◆ **Task directions**: Of the entries below, repeat exactly only those lines from the one containing "Check Mark phone number as verified box" through the last line, with pictures omitted.

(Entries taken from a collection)
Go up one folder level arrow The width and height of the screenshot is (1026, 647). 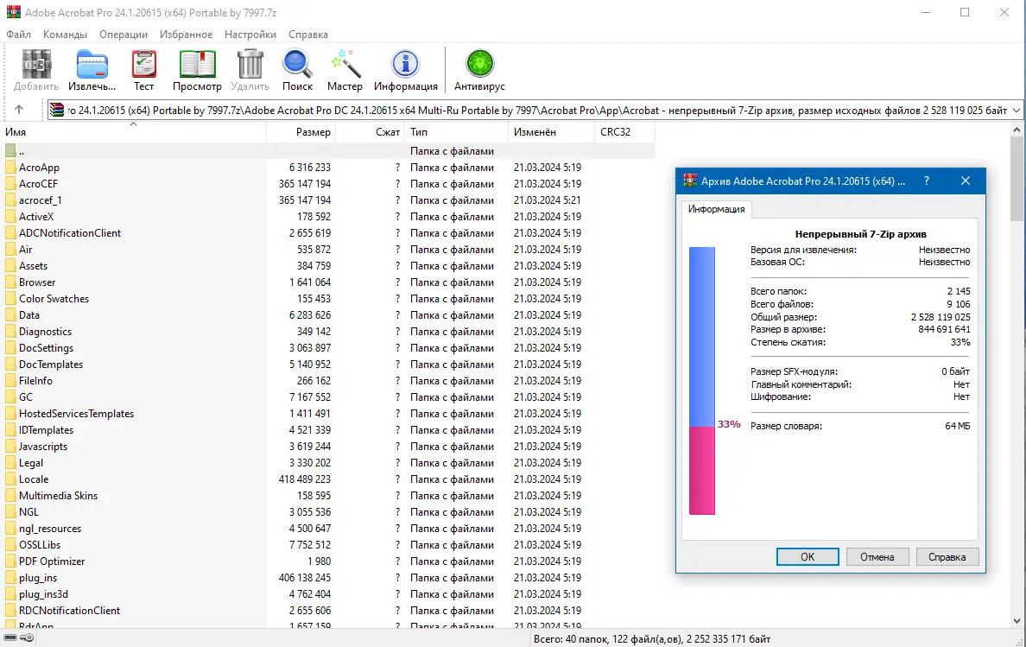pos(19,110)
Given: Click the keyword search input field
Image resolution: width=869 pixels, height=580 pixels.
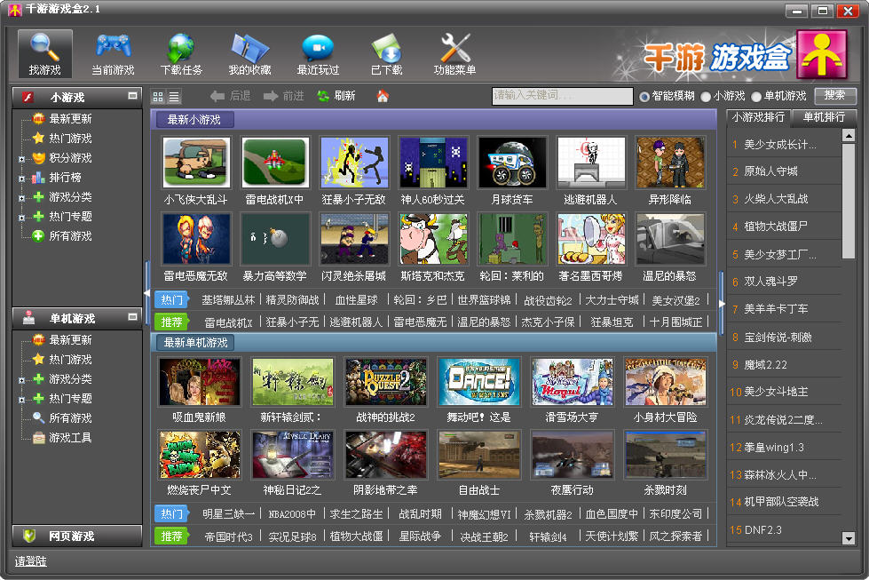Looking at the screenshot, I should pyautogui.click(x=562, y=96).
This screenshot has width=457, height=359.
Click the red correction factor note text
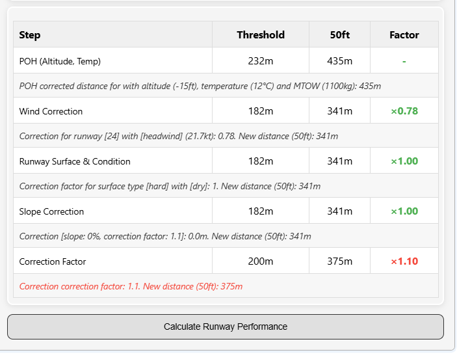[x=131, y=286]
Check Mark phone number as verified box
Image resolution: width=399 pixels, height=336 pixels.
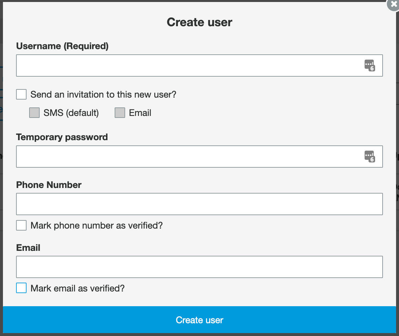click(21, 225)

◆ **Answer for this exercise**:
Check Mark phone number as verified box
Image resolution: width=399 pixels, height=336 pixels.
click(21, 225)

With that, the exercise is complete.